**Activity**: Each line from the one with "The height and width of the screenshot is (388, 493)." through the last line of the material is to be printed exactly; no other line and no picture belongs in the copy.

**Records for processing**:
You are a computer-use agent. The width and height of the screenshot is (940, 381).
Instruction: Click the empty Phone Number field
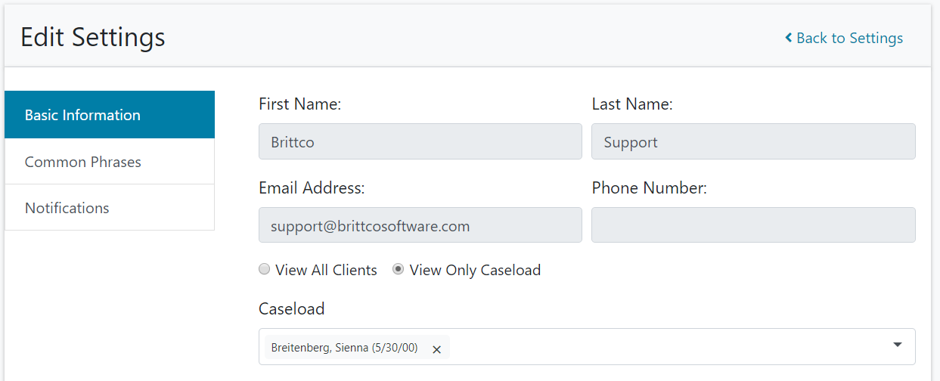coord(753,225)
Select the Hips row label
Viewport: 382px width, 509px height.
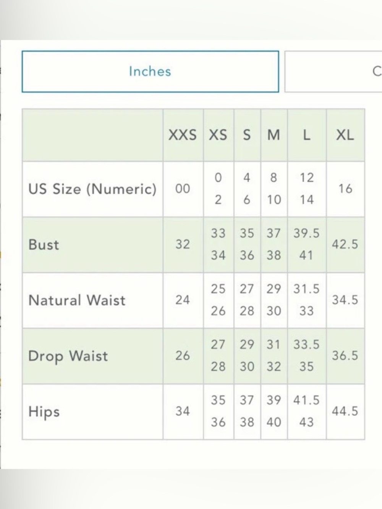(x=44, y=412)
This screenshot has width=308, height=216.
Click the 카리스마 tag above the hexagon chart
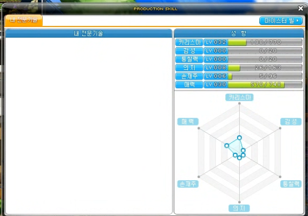point(239,97)
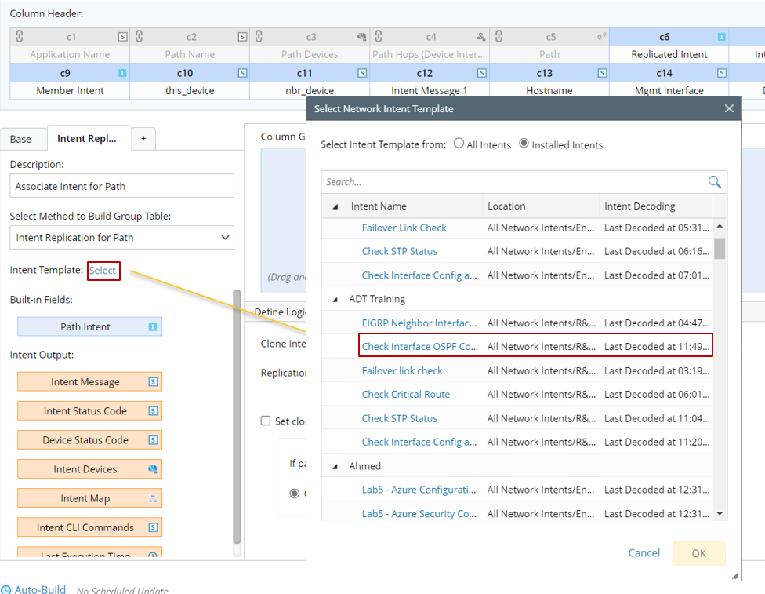Add a new tab with plus button
This screenshot has height=594, width=765.
click(143, 139)
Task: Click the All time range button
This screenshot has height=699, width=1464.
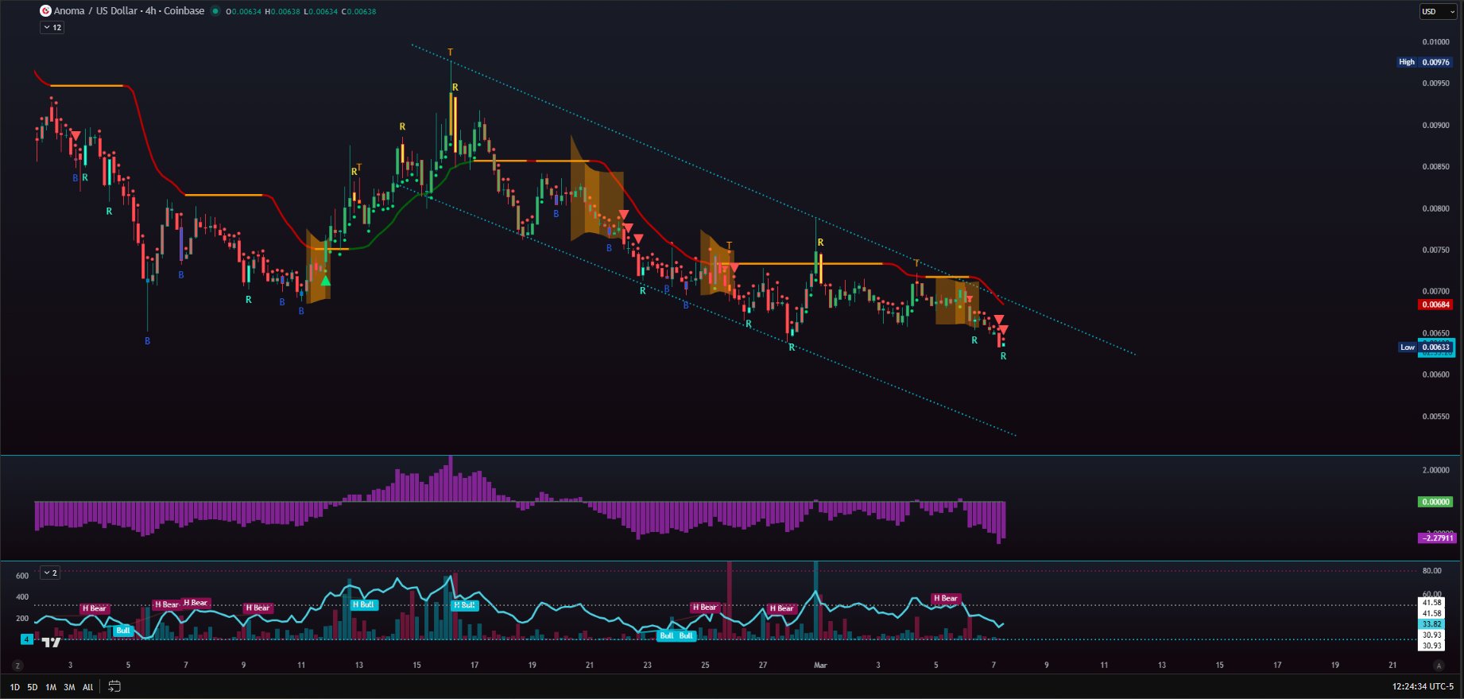Action: tap(87, 687)
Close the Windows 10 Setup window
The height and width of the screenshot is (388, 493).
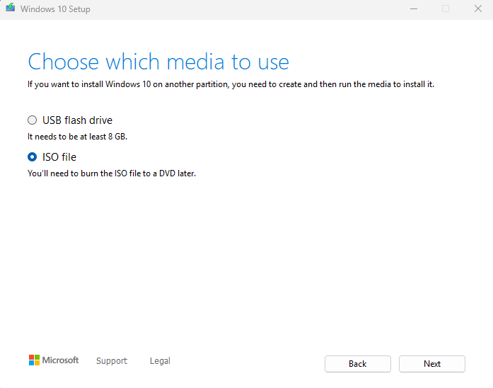click(477, 9)
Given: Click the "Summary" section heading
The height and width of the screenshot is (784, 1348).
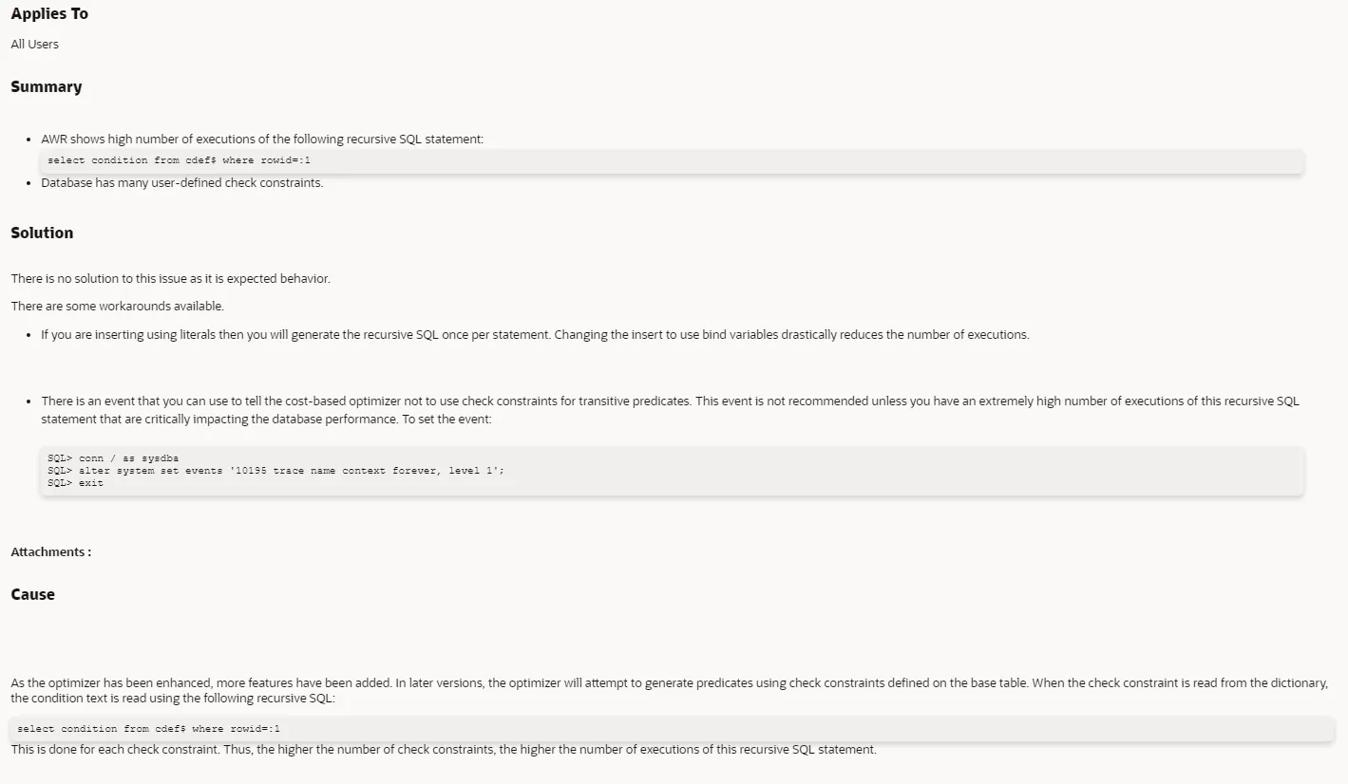Looking at the screenshot, I should tap(46, 86).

**Solved exercise**:
The height and width of the screenshot is (388, 493).
click(477, 9)
Given: Click the "Summary" section heading
The height and width of the screenshot is (784, 1348).
Looking at the screenshot, I should tap(46, 86).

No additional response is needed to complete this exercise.